* Begin Document *
It all started with our lodging, a hostel picked out of the Lonely Planet for its description as being charming and low-key but friendly. We arrived to find an empty, echoey front hall manned by an indifferent fortysomething guy who looked a bit like Maury Chaykin during the less salubrious moments of Whale Music, who led us to our room. This was painted an extremely depressing shade of old-bachelor yellowing-white, with paint peeling from the ceiling and a window out into a dire little courtyard/airshaft with not much more than a work table and some bits of wood. The bathroom, down the hall, had an uncooperative lock on the door and was one of those where the bathroom _is_ the shower stall, which would have been fine except that the placement of the shower head required you to straddle a bidet to get under it. Needless to say, we didn't want to spend our last days traveling together in this kind of soul-destroying dump; so we immediately returned the key and went in search of other lodgings. This we found in the form of one of the many co-owned HI-affiliated hostels in the town (Hostel Mendoza Internacional), which had the mandatory big board of activities for the week, super-friendly young staff, and all sorts of inviting common space. Had we been less blinded by the bleakness of our first pick, we might have noticed the frequency with which "party" formed part of said big board of activities: a pizza party Wednesday, an asado party Friday, and a pool party every second Sunday or something like that. But we shrugged it off, reckoning that we'd be out on the town until the last unlimited tequila shot had been dispensed and the partiers were bused out to the clubs. And this would, no doubt, have been the case, if I hadn't come down with a terrible cold almost from the moment we unpacked.
As it was, I spent the better part of two days in bed, baking in our un-air-conditioned double room, with a window that looked out over the patio of the hostel's very own bar, which proximity gave rise to the equally unsatisfactory options of closing the window to minimize the omnipresent noise but shut out any breeze, or opening the window, allowing some air to circulate but eliminating any sort of sound barrier. The low point came Wednesday night, our second there, when I had the first real fever of my adult life, and spent the evening with chills, sweats, and a head full of distressing imaginings. Thank God providing needy boyfriends with abundant aid, comfort and reassurance is among my lovely companion's many talents; that night was unpleasant enough but it would have been a real ordeal on my own.
* End Document *
* Begin Collected material *
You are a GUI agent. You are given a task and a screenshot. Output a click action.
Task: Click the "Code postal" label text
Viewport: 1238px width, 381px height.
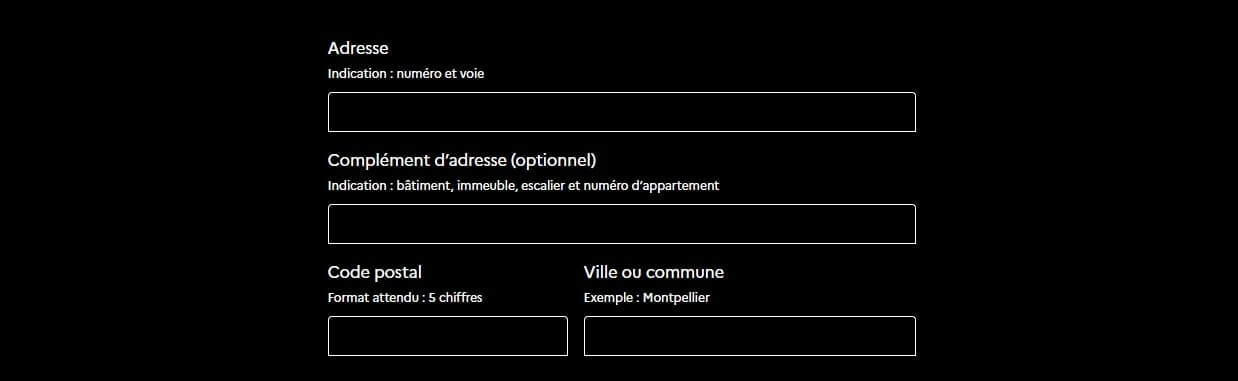(375, 272)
* End Collected material *
Exercise goal
Say whether each statement agrees with the hostel account, answering yes or no and quoting the words from the account that decide it. 1. The writers stayed several nights at the first hostel they picked. 2. The double room at the second hostel had air conditioning. 3. The second hostel held a pizza party on Wednesday. Base your answer only on the hostel account.

Written solution
1. No: "we immediately returned the key and went in search of other lodgings"
2. No: "baking in our un-air-conditioned double room"
3. Yes: "a pizza party Wednesday"